Le brûlant dossier de DDRR

La mise en œuvre de l’Accord pour la paix et la réconciliation au Mali s’apprête à entrer dans une phase délicate avec le démarrage du programme de cantonnement, désarmement, démobilisation, réintégration et réinsertion (DDR). Le document issu du processus d’Alger dessine les contours de l’architecture de la nouvelle armée nationale sous l’appellation « des forces armées et de sécurité reconstituées ».

Dans sa réplique au dernier rapport trimestriel du Secrétaire général de l’Organisation des Nations-Unies (ONU), le ministre des affaires étrangères et de la coopération internationale, Abdoulaye Diop, a invité les mouvements signataires de l’accord à coopérer de bonne foi dans le processus de cantonnement et de DDR pour la réussite de ces programmes indispensables à la stabilisation et à la restauration de la sécurité au Mali.

L’une des finalités du programme de désarmement, démobilisation, réintégration et réinsertion (DDR) concerne les questions de réinsertion, d’intégration et de réintégration des ex-combattants, en tenant compte de tous les paramètres pertinents, y compris les impératifs de réconciliation nationale et de renforcement de la cohésion nationale. Il s’agira de l’intégration des ex-combattants au sein des corps constitués de l’Etat y compris les forces armées et de sécurité, ou de leur réinsertion dans la vie civile.

L’intégration des combattants au sein des Famas pour donner naissance à l’armée reconstituée est le dossier brûlant que le Général de division Gabriel Poudiougou, président de la commission d’intégration et la hiérarchie militaire doivent traiter en parfaite intelligence avec les décideurs politiques. Au sein des Famas, les plaies ne sont pas encore cicatrisées. Et on a encore à l’esprit les désertions de ceux qui ont rejoint les rangs de la rébellion.

Le traitement du cas des déserteurs de l’armée est l’une des choses les plus difficiles.

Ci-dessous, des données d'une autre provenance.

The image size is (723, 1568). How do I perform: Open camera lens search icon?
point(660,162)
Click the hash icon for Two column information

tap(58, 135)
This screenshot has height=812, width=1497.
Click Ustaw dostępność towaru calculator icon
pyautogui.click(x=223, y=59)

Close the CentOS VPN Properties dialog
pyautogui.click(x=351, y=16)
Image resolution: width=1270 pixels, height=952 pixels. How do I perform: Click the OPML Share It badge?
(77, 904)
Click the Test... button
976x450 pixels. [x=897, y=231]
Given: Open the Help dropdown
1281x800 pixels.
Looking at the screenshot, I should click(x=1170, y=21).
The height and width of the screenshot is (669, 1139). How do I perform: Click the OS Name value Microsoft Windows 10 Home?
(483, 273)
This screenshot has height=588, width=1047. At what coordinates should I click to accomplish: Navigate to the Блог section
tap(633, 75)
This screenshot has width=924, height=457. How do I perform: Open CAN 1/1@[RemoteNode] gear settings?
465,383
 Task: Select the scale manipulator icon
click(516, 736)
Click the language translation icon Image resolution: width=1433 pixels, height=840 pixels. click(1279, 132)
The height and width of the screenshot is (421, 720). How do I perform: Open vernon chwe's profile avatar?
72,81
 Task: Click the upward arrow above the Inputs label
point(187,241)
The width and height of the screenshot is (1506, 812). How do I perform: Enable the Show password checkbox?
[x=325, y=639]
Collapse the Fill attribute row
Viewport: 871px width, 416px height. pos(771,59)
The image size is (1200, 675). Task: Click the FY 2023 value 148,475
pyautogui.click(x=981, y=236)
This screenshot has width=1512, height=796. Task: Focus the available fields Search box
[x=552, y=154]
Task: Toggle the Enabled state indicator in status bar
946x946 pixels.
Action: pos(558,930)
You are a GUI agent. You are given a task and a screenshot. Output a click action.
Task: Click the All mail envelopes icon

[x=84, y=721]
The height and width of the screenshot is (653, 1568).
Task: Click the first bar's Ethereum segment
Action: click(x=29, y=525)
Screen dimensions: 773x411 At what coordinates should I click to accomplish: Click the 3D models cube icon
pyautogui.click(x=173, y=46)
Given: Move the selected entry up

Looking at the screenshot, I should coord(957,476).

Doivent-ils réintégrer les rangs d’une armée qu’ils ont trahie pour s’allier à l’ennemi ? Si oui, avec quel grade ? Bénéficieront-ils d’un rappel de salaire ? S’agissant des jeunes combattants, avec quel grade intégreront-ils ? Celui qu’ils portent au sein des groupes armés ? Voilà des questions délicates à trancher.

Dans leur analyse de l’incapacité des forces armées et de sécurité à faire face à la situation au nord en 2012, les observateurs omettent délibérément la désertion de certains « éléments intégrés » dont une frange importante a trahi le drapeau national pour rejoindre les rangs de la rébellion ou des groupes dits djahadistes. Au cours de l’une de ses visites aux éléments du général Gamou cantonnés au Niger en pleine occupation des régions du nord, le ministre de la défense et des anciens combattants de l’époque, Yamoussa Camara, qui croupit en prison depuis plus de deux (2) ans, avait évoqué la désertion comme l’une des causes de la débâcle de l’armée.

Les responsables des groupes armés auraient réussi, au bout des tractations, à obtenir des garanties sur la présence significative de leurs combattants intégrés parmi les éléments des forces armées et de sécurité appelés à être déployés dans les régions du nord. Un arrangement signé entre les différentes parties existerait dans ce sens. Il s’agit là d’un piège mortel qui consiste à commettre les mêmes erreurs que les précédents régimes qui ont cédé au chantage des chefs rebelles en laissant les éléments intégrés constituer l’ossature de l’armée au nord.

Il faut maintenant tirer les leçons des erreurs du passé pour poser les jalons d’une paix durable. Sinon demain, ce sera trop tard.